Hand back, word for word, the lines from the one containing "Instruction: Select the" to the end of the records, both included, and leave out pictures.

[[ DATA SUPPLIED open ]]

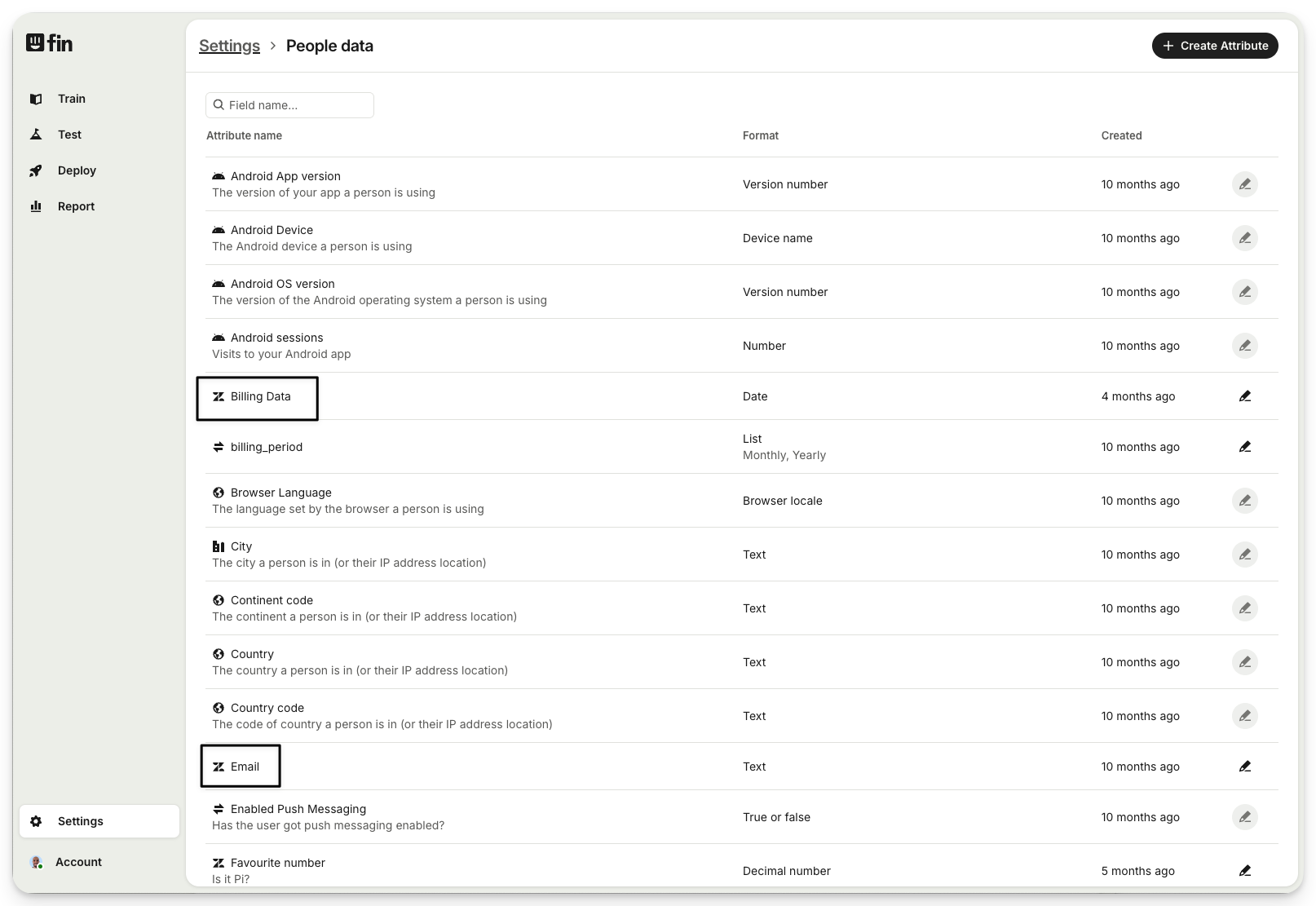This screenshot has height=906, width=1316.
Task: Open the Account menu
Action: (78, 862)
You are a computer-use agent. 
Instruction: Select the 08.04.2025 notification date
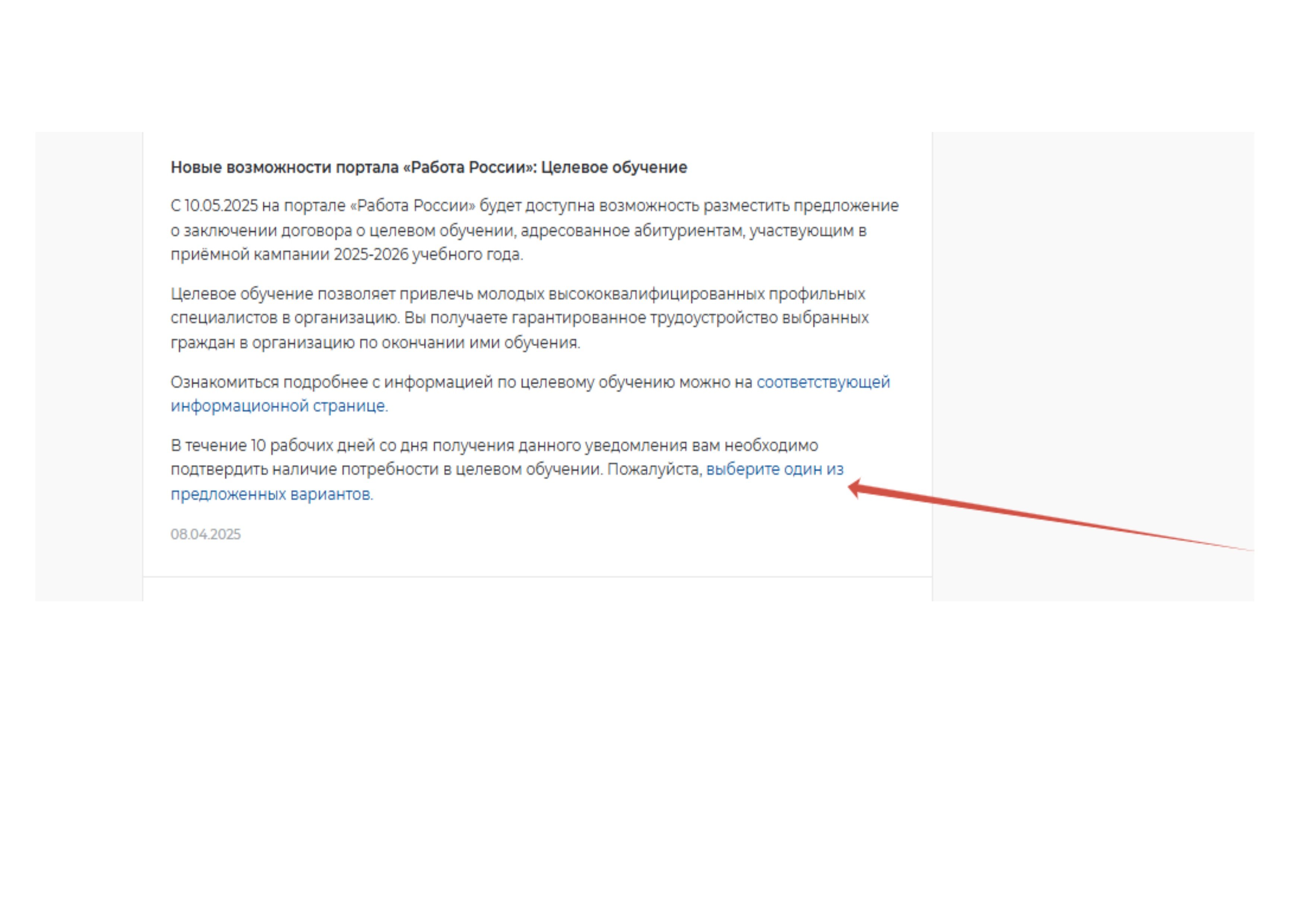pos(206,535)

[[ DATA SUPPLIED closed ]]

### [WRITTEN REPLY]
Instruction: Select the 08.04.2025 notification date
pos(206,535)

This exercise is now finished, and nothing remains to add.